In artikel IV.2 van de Aanwijzing inbeslagneming (artikel 94 Sv) is onder meer bepaald dat een in het kader van de waarheidsvinding in beslag genomen voorwerp dient te worden bewaard zolang nog onderzoek aan het voorwerp wordt gedaan of niet uitgesloten kan worden dat nog onderzoek aan het voorwerp moet worden gedaan, dan wel indien het voorwerp nodig is of kan zijn voor contra-expertise. Dit kan meebrengen dat het voorwerp bewaard moet blijven tot aan het moment dat in de strafzaak onherroepelijk is beslist.

Het door de verdediging gestelde verzuim betreft de vernietiging van de inbeslaggenomen partijen goederen. Dit is een onherstelbaar vormverzuim in de zin van artikel 359a Sv nu (in ieder geval een deel van) de goederen voorafgaand aan het onderzoek ter terechtzitting is vernietigd, terwijl niet uitgesloten kon worden dat daaraan nog onderzoek zou moeten worden gedaan, dan wel deze goederen nodig waren of konden zijn voor contra-expertise. Door het vernietigen van de goederen is gehandeld in strijd met voormelde voorschriften. Daarmee is een in het kader van het recht op een eerlijk proces belangrijk beginsel geschonden, namelijk dat in beslag genomen voorwerpen beschikbaar moeten blijven voor (tegen)onderzoek.

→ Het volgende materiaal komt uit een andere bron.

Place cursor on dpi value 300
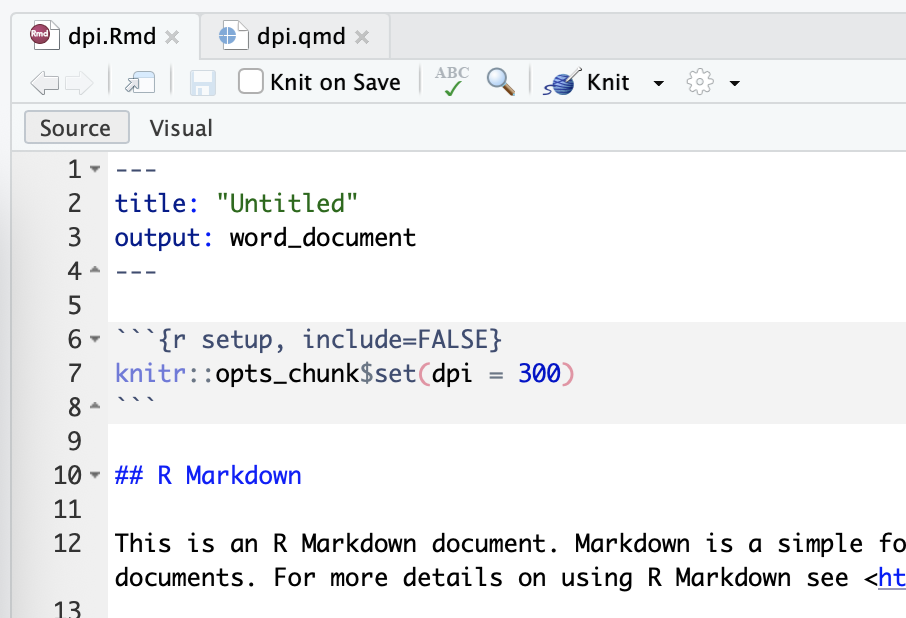Image resolution: width=906 pixels, height=618 pixels. click(539, 373)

De rechtbank komt echter tot het oordeel dat het vernietigen van de inbeslaggenomen goederen in dit geval niet dient te worden gekwalificeerd als een ernstige schending van de beginselen van een behoorlijke procesorde die zou moeten leiden tot niet-ontvankelijkheid van het OM. Uit de zich in het dossier bevindende processen-verbaal waarin over de vernietiging van de goederen wordt gerelateerd, komt niet naar voren dat de betrokken politiefunctionarissen en/of het OM bij de vernietiging van de goederen doelbewust of met grove veronachtzaming van de belangen van de verdachte aan diens recht op een eerlijke behandeling van zijn strafzaak hebben gehandeld. Ook anderszins is daarvan niet gebleken. Bovendien heeft de rechtbank met het horen van de rapporteur van [coöperatieve vereniging] als getuige in de aanwezigheid van de raadsman van verdachte, aan de verdediging een alternatief geboden om nadere vragen te stellen over de bevindingen van de rapporteur over geconstateerde valsheid van de goederen. Dit maakt dat de ernst van het verzuim en het nadeel dat verdachte daarvan heeft ondervonden, beperkt is gebleven.

Op grond van het vorenstaande is de rechtbank evenzeer van oordeel dat het gevoerde 359a-verweer niet kan leiden tot de conclusie dat het OM niet-ontvankelijk moet worden verklaard.